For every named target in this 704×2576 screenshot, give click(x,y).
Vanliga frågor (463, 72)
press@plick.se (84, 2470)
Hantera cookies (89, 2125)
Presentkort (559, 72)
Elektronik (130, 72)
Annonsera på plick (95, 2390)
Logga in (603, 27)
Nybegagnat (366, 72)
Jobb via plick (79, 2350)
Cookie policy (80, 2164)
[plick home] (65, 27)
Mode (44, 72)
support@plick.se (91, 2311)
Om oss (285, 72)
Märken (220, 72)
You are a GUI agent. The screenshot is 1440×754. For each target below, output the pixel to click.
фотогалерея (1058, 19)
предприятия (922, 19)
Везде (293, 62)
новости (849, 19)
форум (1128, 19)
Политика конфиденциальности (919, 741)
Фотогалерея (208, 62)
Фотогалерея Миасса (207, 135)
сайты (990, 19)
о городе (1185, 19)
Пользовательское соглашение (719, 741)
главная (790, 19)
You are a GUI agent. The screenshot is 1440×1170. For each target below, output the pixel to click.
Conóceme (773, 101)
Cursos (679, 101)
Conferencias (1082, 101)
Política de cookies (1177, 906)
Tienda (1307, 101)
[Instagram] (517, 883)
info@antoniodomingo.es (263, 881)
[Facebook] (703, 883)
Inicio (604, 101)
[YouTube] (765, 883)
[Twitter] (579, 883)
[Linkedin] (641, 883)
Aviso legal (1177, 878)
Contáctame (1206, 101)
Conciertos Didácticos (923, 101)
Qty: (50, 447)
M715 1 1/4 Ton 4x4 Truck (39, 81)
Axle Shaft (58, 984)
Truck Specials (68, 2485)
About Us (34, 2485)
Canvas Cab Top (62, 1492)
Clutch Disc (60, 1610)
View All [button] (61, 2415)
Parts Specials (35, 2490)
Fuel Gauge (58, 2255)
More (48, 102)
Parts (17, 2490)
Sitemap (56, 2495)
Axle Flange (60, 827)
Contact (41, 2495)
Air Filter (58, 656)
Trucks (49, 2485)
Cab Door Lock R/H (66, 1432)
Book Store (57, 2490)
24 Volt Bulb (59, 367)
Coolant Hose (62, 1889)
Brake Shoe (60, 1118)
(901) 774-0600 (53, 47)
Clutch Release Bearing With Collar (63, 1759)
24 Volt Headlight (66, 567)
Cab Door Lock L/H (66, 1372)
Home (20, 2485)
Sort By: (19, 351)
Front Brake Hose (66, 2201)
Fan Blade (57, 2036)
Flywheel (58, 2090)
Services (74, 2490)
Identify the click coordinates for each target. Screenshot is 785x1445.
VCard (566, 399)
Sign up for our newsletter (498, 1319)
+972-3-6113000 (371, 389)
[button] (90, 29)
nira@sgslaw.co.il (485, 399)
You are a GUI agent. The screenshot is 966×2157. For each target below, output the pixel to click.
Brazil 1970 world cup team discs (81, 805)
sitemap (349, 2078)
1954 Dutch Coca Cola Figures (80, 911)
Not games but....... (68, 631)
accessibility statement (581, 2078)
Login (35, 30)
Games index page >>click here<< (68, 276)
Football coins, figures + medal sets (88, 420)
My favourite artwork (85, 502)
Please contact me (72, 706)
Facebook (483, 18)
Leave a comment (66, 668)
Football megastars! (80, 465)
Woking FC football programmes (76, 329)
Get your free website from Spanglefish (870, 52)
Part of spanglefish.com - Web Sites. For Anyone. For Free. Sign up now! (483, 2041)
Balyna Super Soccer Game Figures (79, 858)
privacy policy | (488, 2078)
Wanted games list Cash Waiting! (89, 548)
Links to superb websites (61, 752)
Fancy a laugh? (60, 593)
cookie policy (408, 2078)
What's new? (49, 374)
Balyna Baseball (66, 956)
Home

==================================================

- **Exercise**
Could you copy all of the records above line for line, keeping every character as it appears?

- **Finished answer**
For every named target in this 704×2576 screenshot, give click(x,y).
Vanliga frågor (463, 72)
press@plick.se (84, 2470)
Hantera cookies (89, 2125)
Presentkort (559, 72)
Elektronik (130, 72)
Annonsera på plick (95, 2390)
Logga in (603, 27)
Nybegagnat (366, 72)
Jobb via plick (79, 2350)
Cookie policy (80, 2164)
[plick home] (65, 27)
Mode (44, 72)
support@plick.se (91, 2311)
Om oss (285, 72)
Märken (220, 72)
You are a GUI agent. The screenshot is 1440×754. For each target below, output the pixel to click.
фотогалерея (1058, 19)
предприятия (922, 19)
Везде (293, 62)
новости (849, 19)
форум (1128, 19)
Политика конфиденциальности (919, 741)
Фотогалерея (208, 62)
Фотогалерея Миасса (207, 135)
сайты (990, 19)
о городе (1185, 19)
Пользовательское соглашение (719, 741)
главная (790, 19)
You are a GUI agent. The screenshot is 1440×1170. For each target below, output the pixel to click.
Conóceme (773, 101)
Cursos (679, 101)
Conferencias (1082, 101)
Política de cookies (1177, 906)
Tienda (1307, 101)
[Instagram] (517, 883)
info@antoniodomingo.es (263, 881)
[Facebook] (703, 883)
Inicio (604, 101)
[YouTube] (765, 883)
[Twitter] (579, 883)
[Linkedin] (641, 883)
Aviso legal (1177, 878)
Contáctame (1206, 101)
Conciertos Didácticos (923, 101)
Qty: (50, 447)
M715 1 1/4 Ton 4x4 Truck (39, 81)
Axle Shaft (58, 984)
Truck Specials (68, 2485)
About Us (34, 2485)
Canvas Cab Top (62, 1492)
Clutch Disc (60, 1610)
View All [button] (61, 2415)
Parts Specials (35, 2490)
Fuel Gauge (58, 2255)
More (48, 102)
Parts (17, 2490)
Sitemap (56, 2495)
Axle Flange (60, 827)
Contact (41, 2495)
Air Filter (58, 656)
Trucks (49, 2485)
Cab Door Lock R/H (66, 1432)
Book Store (57, 2490)
24 Volt Bulb (59, 367)
Coolant Hose (62, 1889)
Brake Shoe (60, 1118)
(901) 774-0600 (53, 47)
Clutch Release Bearing With Collar (63, 1759)
24 Volt Headlight (66, 567)
Cab Door Lock L/H (66, 1372)
Home (20, 2485)
Sort By: (19, 351)
Front Brake Hose (66, 2201)
Fan Blade (57, 2036)
Flywheel (58, 2090)
Services (74, 2490)
Identify the click coordinates for each target. Screenshot is 785x1445.
VCard (566, 399)
Sign up for our newsletter (498, 1319)
+972-3-6113000 (371, 389)
[button] (90, 29)
nira@sgslaw.co.il (485, 399)
You are a GUI agent. The screenshot is 966×2157. For each target below, output the pixel to click.
Brazil 1970 world cup team discs (81, 805)
sitemap (349, 2078)
1954 Dutch Coca Cola Figures (80, 911)
Not games but....... (68, 631)
accessibility statement (581, 2078)
Login (35, 30)
Games index page >>click here<< (68, 276)
Football coins, figures + medal sets (88, 420)
My favourite artwork (85, 502)
Please contact me (72, 706)
Facebook (483, 18)
Leave a comment (66, 668)
Football megastars! (80, 465)
Woking FC football programmes (76, 329)
Get your free website from Spanglefish (870, 52)
Part of spanglefish.com - Web Sites. For Anyone. For Free. Sign up now! (483, 2041)
Balyna Super Soccer Game Figures (79, 858)
privacy policy | (488, 2078)
Wanted games list Cash Waiting! (89, 548)
Links to superb websites (61, 752)
Fancy a laugh? (60, 593)
cookie policy (408, 2078)
What's new? (49, 374)
Balyna Baseball (66, 956)
Home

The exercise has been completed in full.